Our recent enhancement from just HTTP performance simulation to SOAR makes it even more useful for customers. This is because we are now able to simulate with customer-specific configurations, so we might expose customer-specific problems. We are still dogfooding this, and hopefully, we can deploy it to our customers soon.

DoS Attacks as Simulations

When we started to develop Magic Transit, a question worth monitoring was how effective our mitigation pipeline is, and how to apply thresholds for different customers. For our new ACK flood mitigation system, flowtrackd, we onboarded its performance simulation cases together with tunable ACK flood.

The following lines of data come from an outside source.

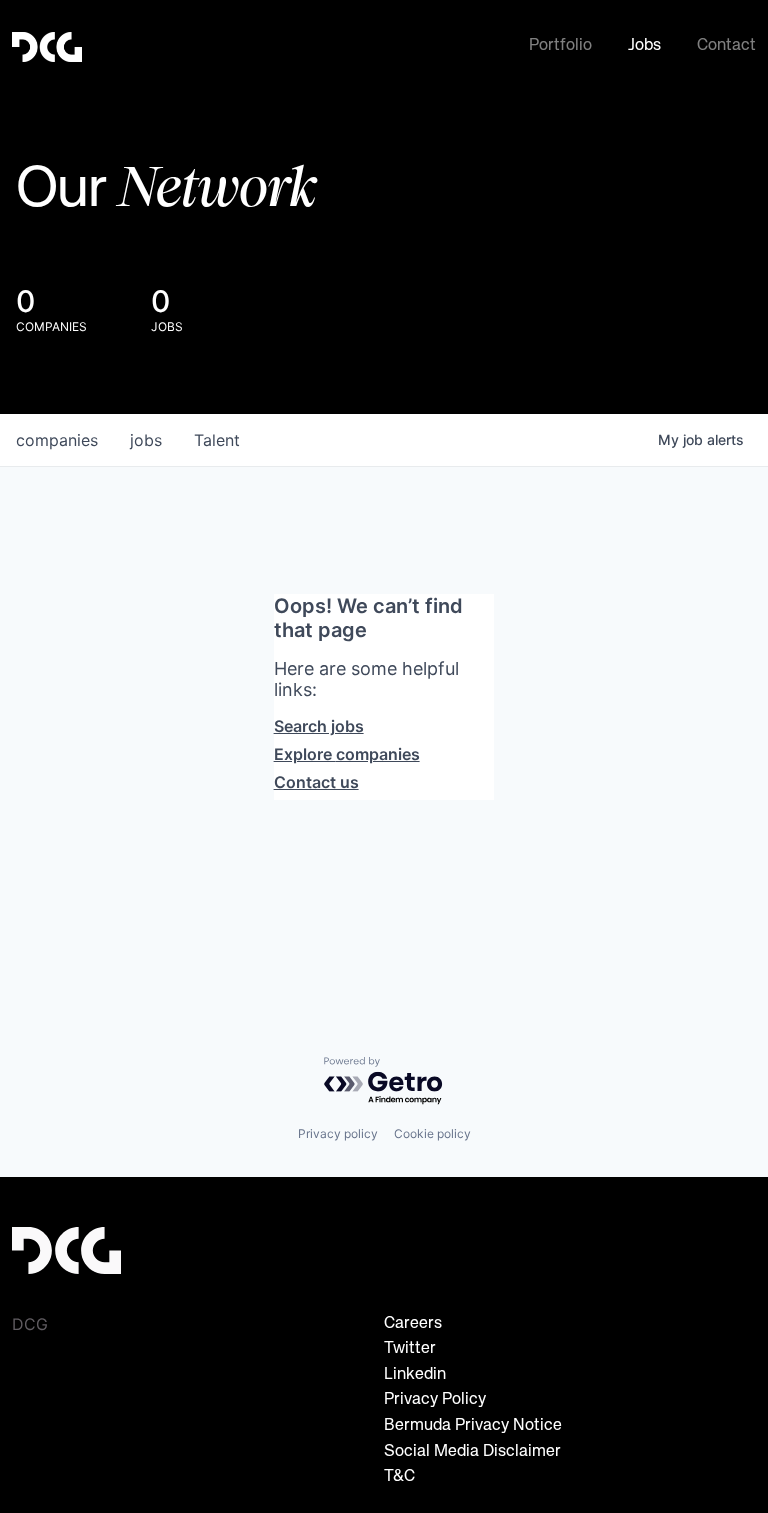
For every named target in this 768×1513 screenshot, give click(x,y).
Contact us (316, 782)
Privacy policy (338, 1133)
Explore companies (347, 754)
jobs (146, 440)
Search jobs (319, 726)
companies (57, 440)
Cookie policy (432, 1133)
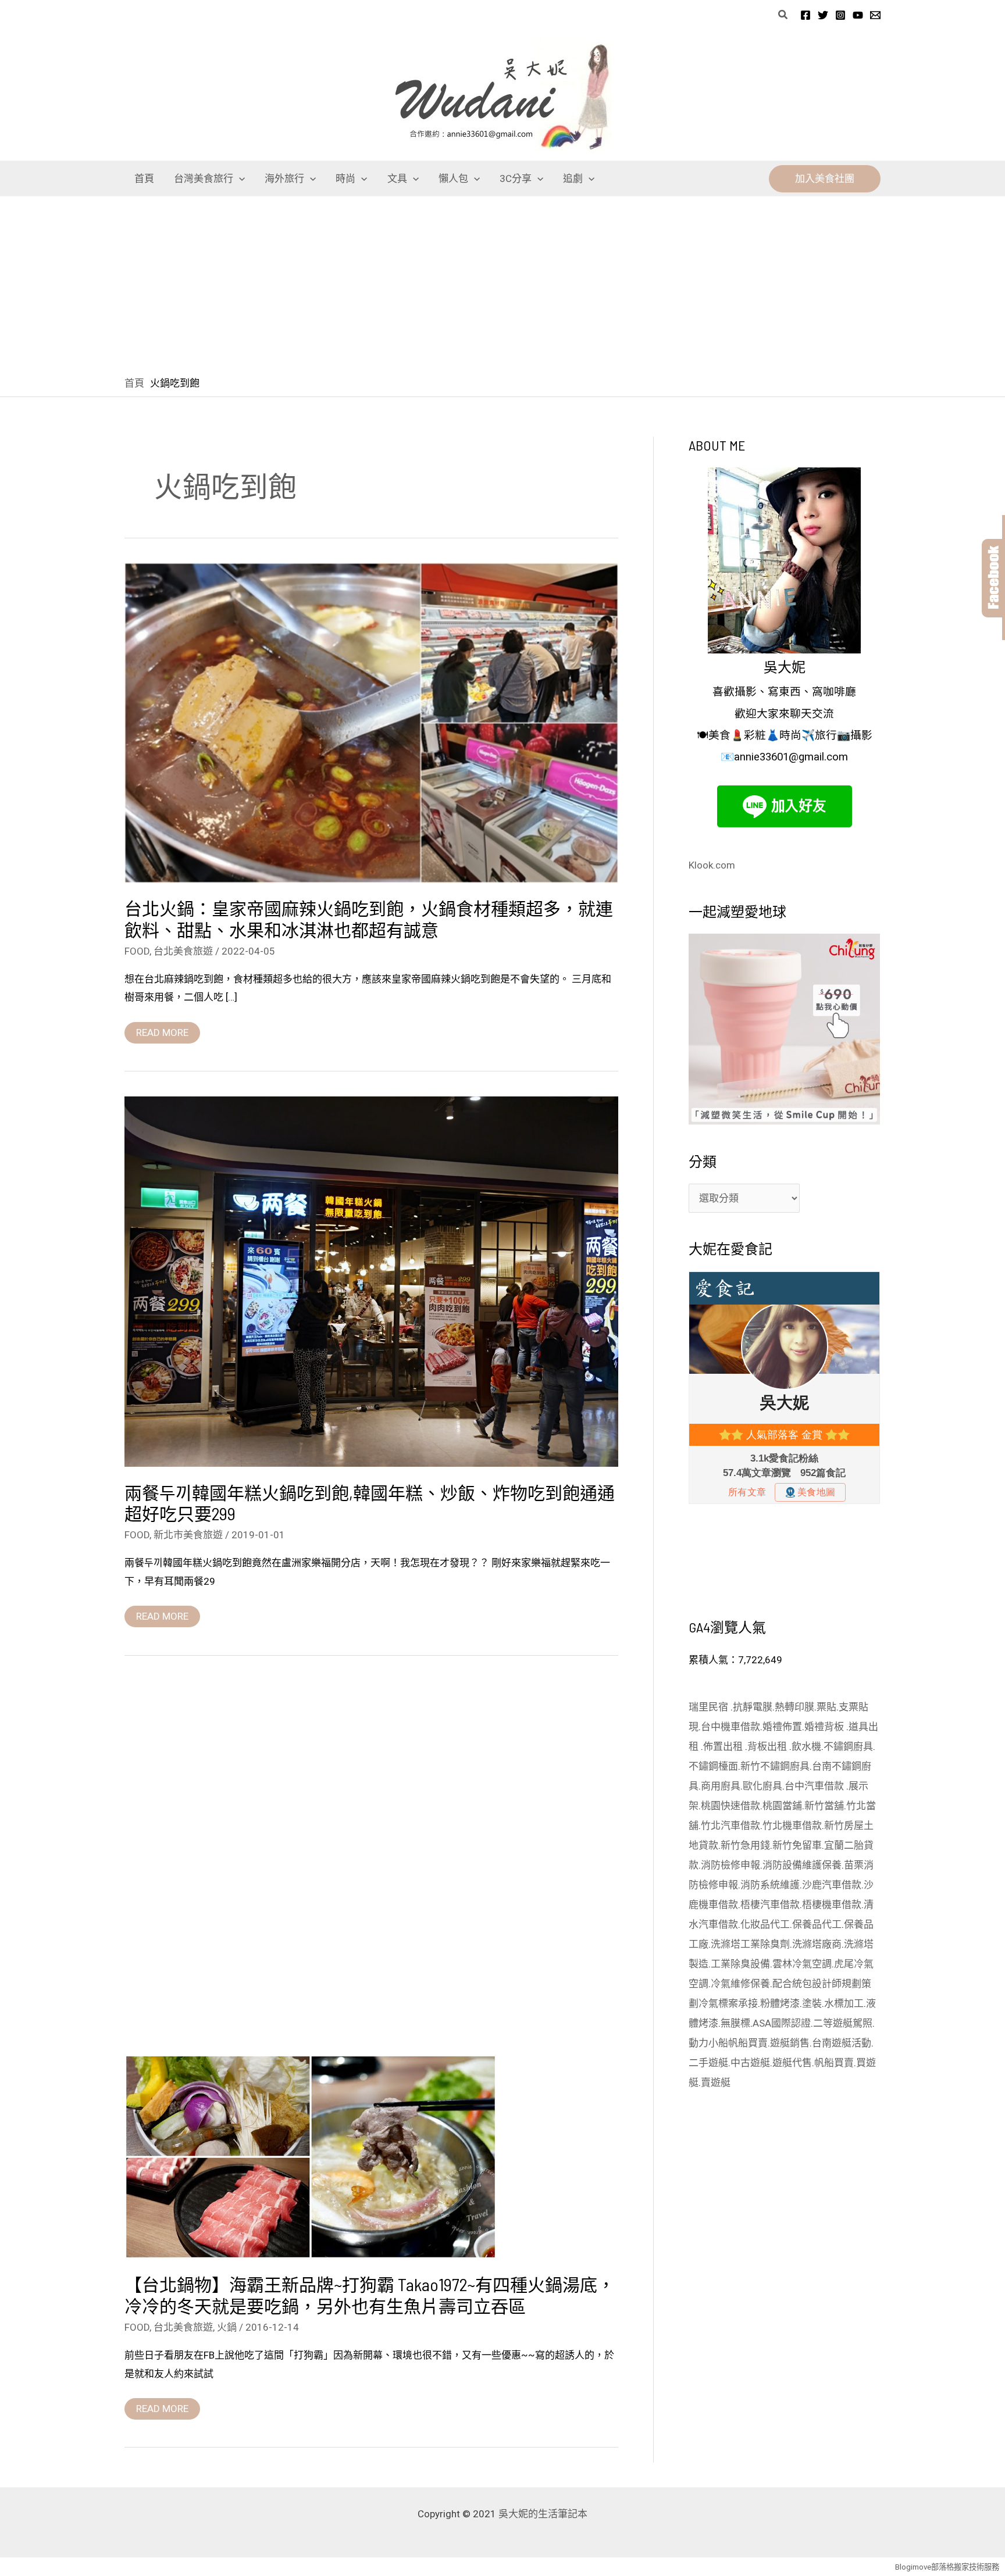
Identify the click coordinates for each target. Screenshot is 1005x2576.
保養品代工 (817, 1924)
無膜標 (735, 2023)
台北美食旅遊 (183, 951)
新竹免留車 (797, 1845)
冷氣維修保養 (740, 1983)
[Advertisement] (502, 283)
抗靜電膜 (752, 1707)
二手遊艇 (708, 2062)
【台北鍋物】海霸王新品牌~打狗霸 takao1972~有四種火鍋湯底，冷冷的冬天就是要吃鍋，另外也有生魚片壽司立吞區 (369, 2295)
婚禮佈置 (782, 1726)
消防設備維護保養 (802, 1865)
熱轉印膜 (794, 1707)
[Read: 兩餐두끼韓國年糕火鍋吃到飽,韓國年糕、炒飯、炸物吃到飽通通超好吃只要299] (371, 1281)
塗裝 (812, 2003)
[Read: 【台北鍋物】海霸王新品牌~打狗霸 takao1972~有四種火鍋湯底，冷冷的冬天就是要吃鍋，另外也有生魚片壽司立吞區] (310, 2155)
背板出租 (768, 1746)
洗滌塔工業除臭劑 (750, 1944)
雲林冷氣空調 (802, 1964)
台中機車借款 (730, 1726)
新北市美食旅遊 (188, 1535)
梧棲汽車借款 (770, 1904)
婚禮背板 (825, 1726)
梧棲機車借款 (831, 1904)
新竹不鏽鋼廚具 (775, 1766)
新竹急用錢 (745, 1845)
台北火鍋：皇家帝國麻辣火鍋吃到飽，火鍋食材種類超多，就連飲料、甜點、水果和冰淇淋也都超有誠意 (368, 919)
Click (993, 578)
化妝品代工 (765, 1924)
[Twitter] (823, 15)
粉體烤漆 (780, 2003)
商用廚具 (720, 1786)
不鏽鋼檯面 (713, 1766)
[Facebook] (805, 15)
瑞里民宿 (709, 1707)
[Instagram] (840, 15)
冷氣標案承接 (728, 2003)
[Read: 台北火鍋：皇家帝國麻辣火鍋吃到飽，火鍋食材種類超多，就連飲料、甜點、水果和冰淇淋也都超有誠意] (371, 722)
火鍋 (227, 2327)
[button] (783, 15)
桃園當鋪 (782, 1806)
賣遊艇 (715, 2082)
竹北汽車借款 (730, 1825)
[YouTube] (858, 15)
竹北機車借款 (792, 1825)
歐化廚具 (762, 1786)
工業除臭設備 (740, 1964)
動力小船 (708, 2043)
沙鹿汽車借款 (831, 1885)
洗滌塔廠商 (817, 1944)
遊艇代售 (792, 2062)
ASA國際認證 (782, 2023)
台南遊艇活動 (841, 2043)
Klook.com (712, 865)
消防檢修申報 (730, 1865)
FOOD (136, 951)
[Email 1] (875, 15)
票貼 (826, 1707)
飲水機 (806, 1746)
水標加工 (844, 2003)
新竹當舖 (824, 1806)
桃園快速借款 (730, 1806)
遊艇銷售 (790, 2043)
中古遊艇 (750, 2062)
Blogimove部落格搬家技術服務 (947, 2567)
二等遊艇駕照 (842, 2023)
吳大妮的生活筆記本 (542, 2514)
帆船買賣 (748, 2043)
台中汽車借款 (815, 1786)
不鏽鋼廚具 (848, 1746)
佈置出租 (724, 1746)
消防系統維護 (770, 1885)
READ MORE (162, 1030)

Combined with customer-specific configuration, this allows us to compare the throughput result under different volumes of attacks, and systematically tune our mitigation threshold.

Another important factor that we will be able to achieve with our “attack simulation” system is to mount attacks we have seen in the past, making sure the development of our mitigation pipelines won’t ever pass on these known attacks to our customers.

Conclusion

In this article, we introduced Cloudflare’s simulation system, SOAR. While simulation is not a new tool, we can use it to improve reliability, observability, and security. Our adoption of SOAR is still in its early stages, but we are pretty confident that, by fully leveraging simulations, we will push our quality of service to a new level.